この革新的なシステムが新形のラジアルマスターシリンダー19RCS CORSA CORTAにも採用されており、ライダーはブレーキングパフォーマンスを彼らのライディングスタイル、天候、路面コンディションに合わせて、まるでオーダーメイドのように調整する事が出来るのです。素晴らしい製品を提供するというブレンボのコミットメントが、1つで3つの異なるマスタシリンダーを実現することに繋がり、ブレーキングシステムのパフォーマンスを別次元へと昇華しました。18mmと20mmの支点-ピストン間の距離の調整に加えて、3段階のライディングモード(R、S、N)の調整によって合計で6つの異なるセッティングを使用することが出来ます。

MotoGPで使用されているソリューション

マスターシリンダーハウジングは5軸CAMテクノロジーによるアルミ鍛造からの削りだしです。超硬酸化処理による表面加工は、優れた耐摩耗性、可動部品間のフリクションの少なさから選ばれたものです。フローティングピストンとガスケットは、MotoGPで使用されているものと同一のパーツです。またブレーキシステムに使用されている継手なども同一のものとなります。なお、継手部分はマスターシリンダ内のフルードが滑らかに流れるように30°の角度が付けられています。

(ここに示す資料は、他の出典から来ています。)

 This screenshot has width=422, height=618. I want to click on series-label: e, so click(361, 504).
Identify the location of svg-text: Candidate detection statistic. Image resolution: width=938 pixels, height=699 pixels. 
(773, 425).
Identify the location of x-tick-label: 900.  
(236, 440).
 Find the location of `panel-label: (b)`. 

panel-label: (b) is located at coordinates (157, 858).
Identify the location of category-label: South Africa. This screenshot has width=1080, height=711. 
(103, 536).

新形のラジアルマスターシリンダー19RCS CORSA CORTAの開発にあたっては、マスターシリンダーに使用されている全てのパーツに一貫性を保たせるためにデザインプロジェクトも開発プロジェクトの一貫として行われました。その結果として、新形のラジアルマスターシリンダー19RCS CORSA CORTAは、他とは異なり、ダイナミックで、スポーティーな外観を備えています。これはこのラジアルマスターシリンダーを装着するであろう車両のビジュアルアイデンティティーに完璧にマッチしています。

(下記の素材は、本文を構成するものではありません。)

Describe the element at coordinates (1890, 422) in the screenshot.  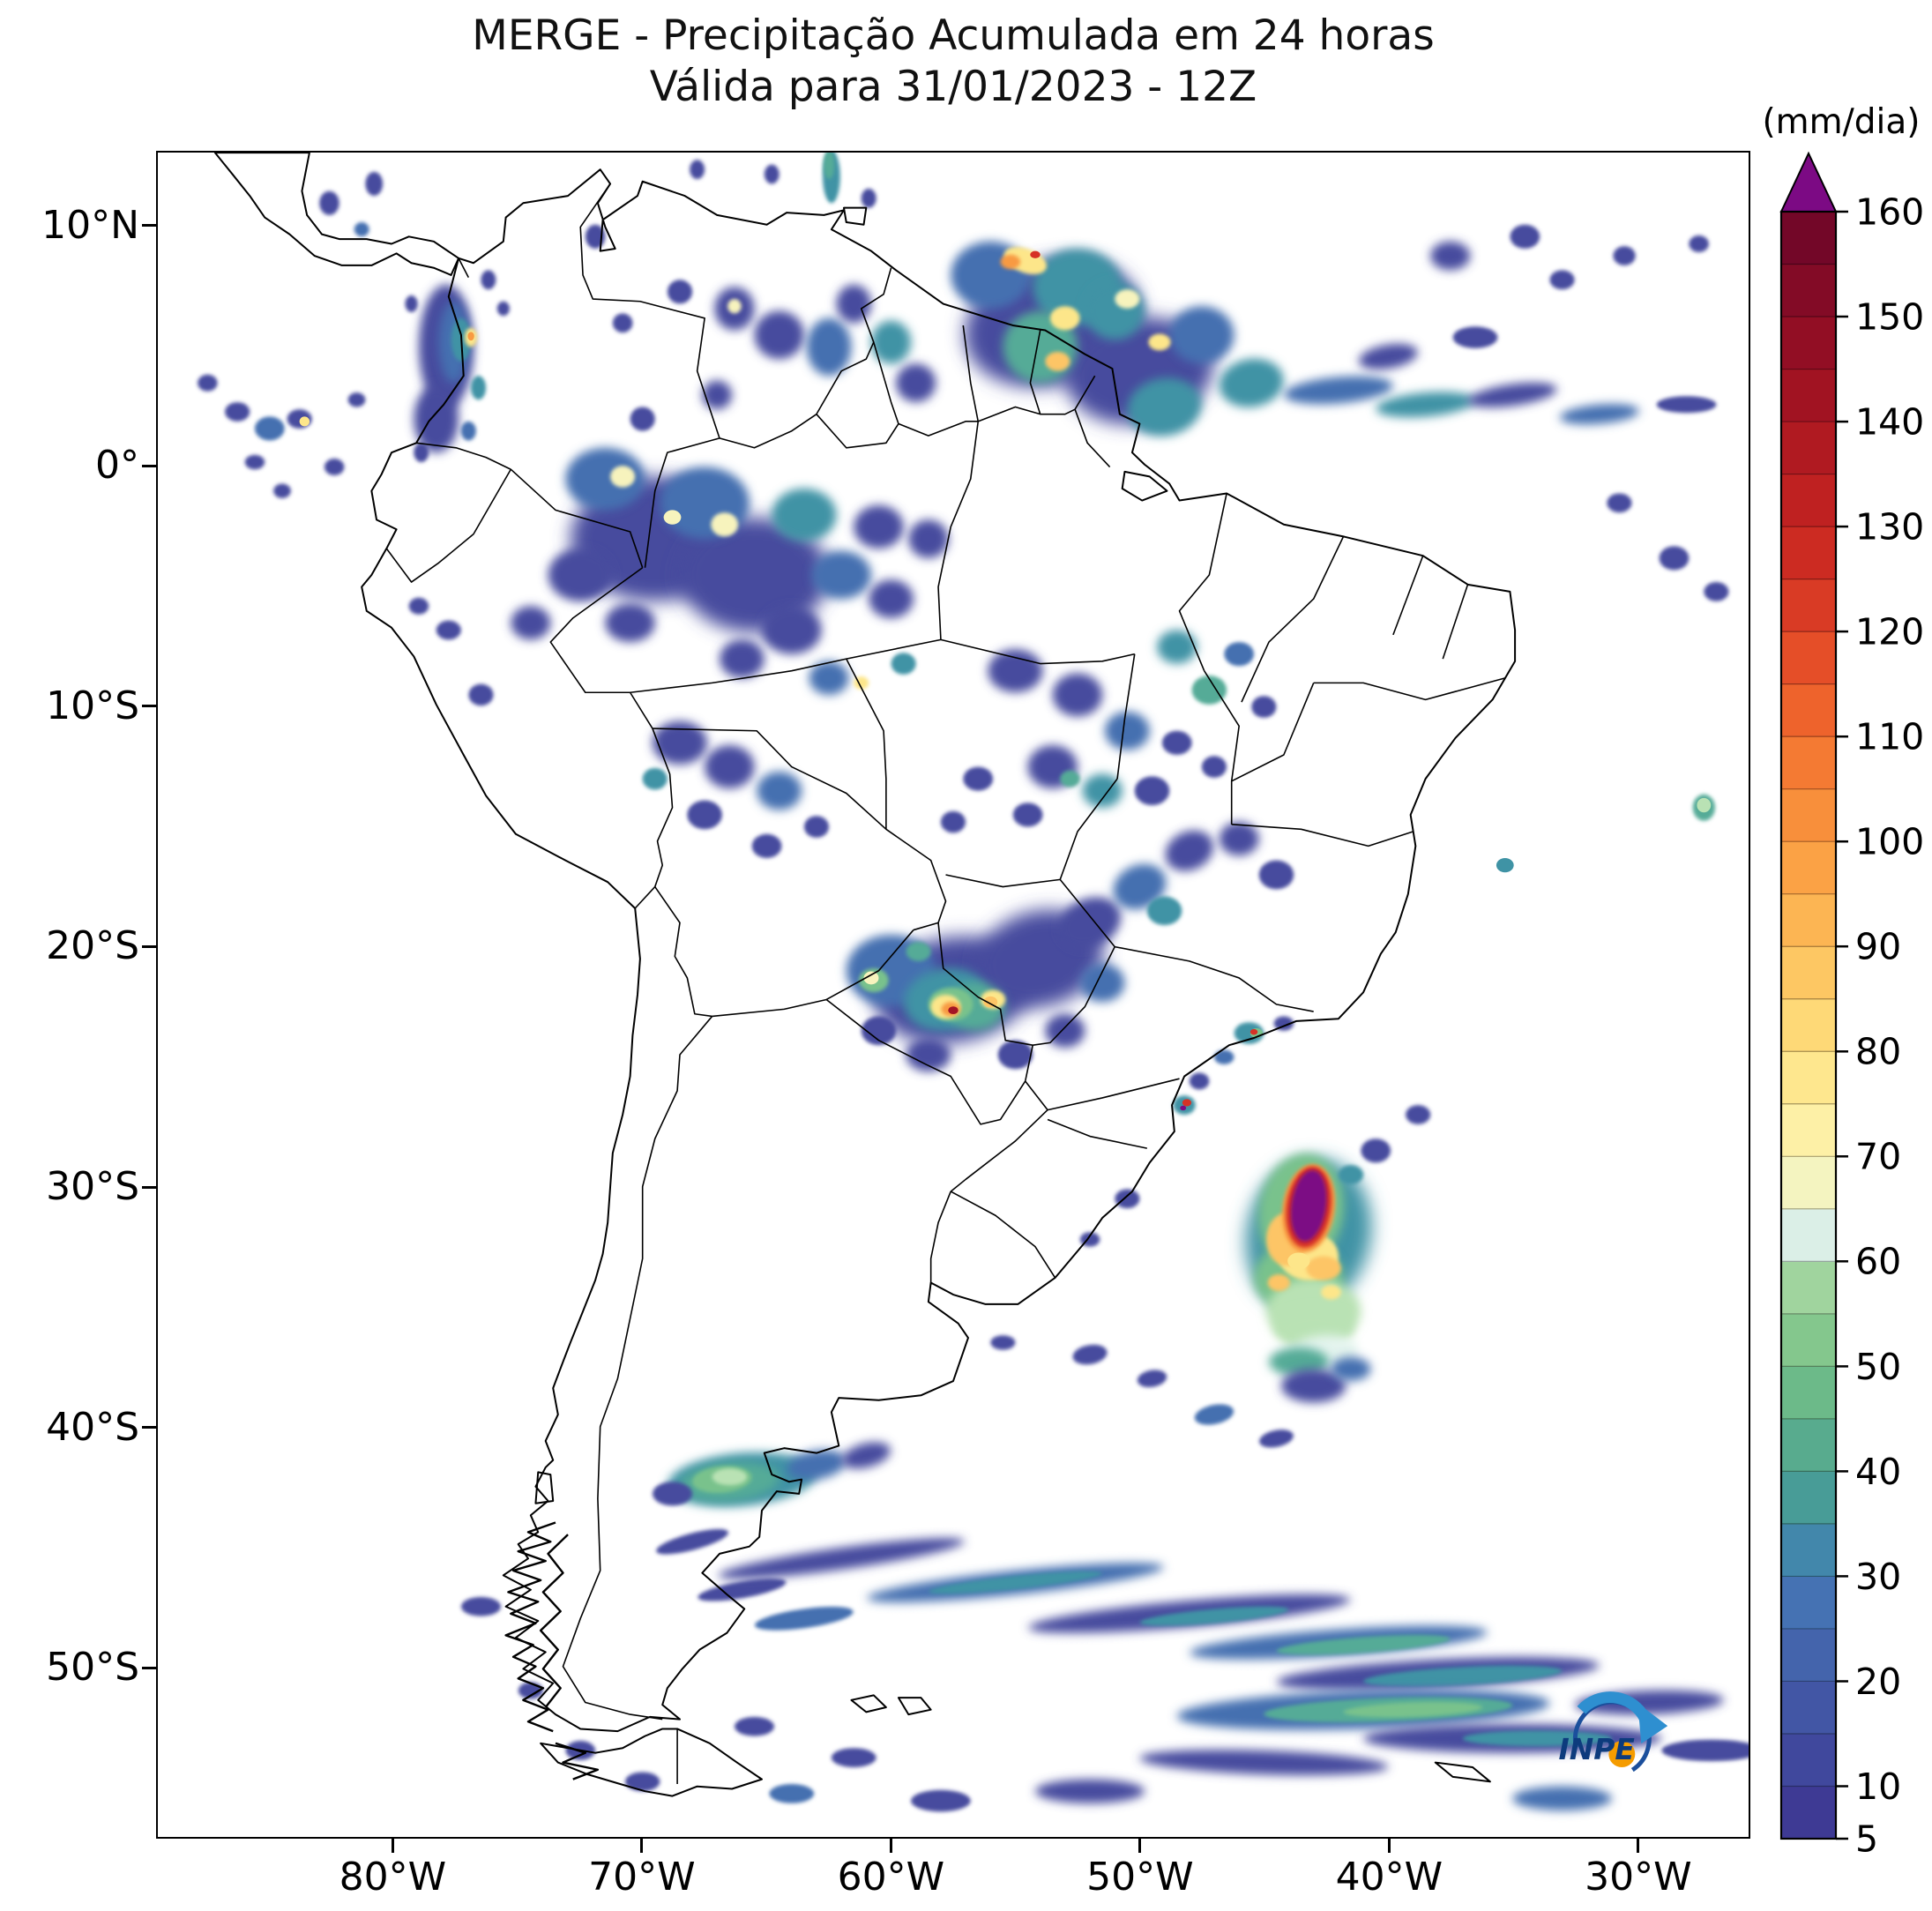
I see `colorbar-tick-label: 140` at that location.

レバーアッセンブリーはRCSシステムをマスターシリンダーから取り外す事無く交換が可能です。そのため、ブレンボレーシングワークショップでマスターシリンダーアッセンブリーに施されたセッティングを変更することなく、交換が行なえます。

革新の子孫

ブレンボラジアルマスターシリンダーは、過去20年間に渡り革新的なブレーキングシステムであり続けてきました。元々はレースユースの中から生まれ、年月を経て、スーパースポーツやネイキッドバイクに引っ張りだこのソリューションとなりました。その製品の外観に関わらず、ラジアルマスターシリンダーはレースにおけるサラブレッドと言えるソリューションで、引き続きMotoGPで使用されているのです。

現在では、誰もが既存のブレーキングシステムをブレンボのラジアルマスターシリンダー各種製品に交換するだけで、劇的に自分のモーターサイクルのブレーキングパフォーマンスを改善させることが出来、ブレンボの数十年に及ぶブレーキングシステムにおける経験を体験することが出来るのです。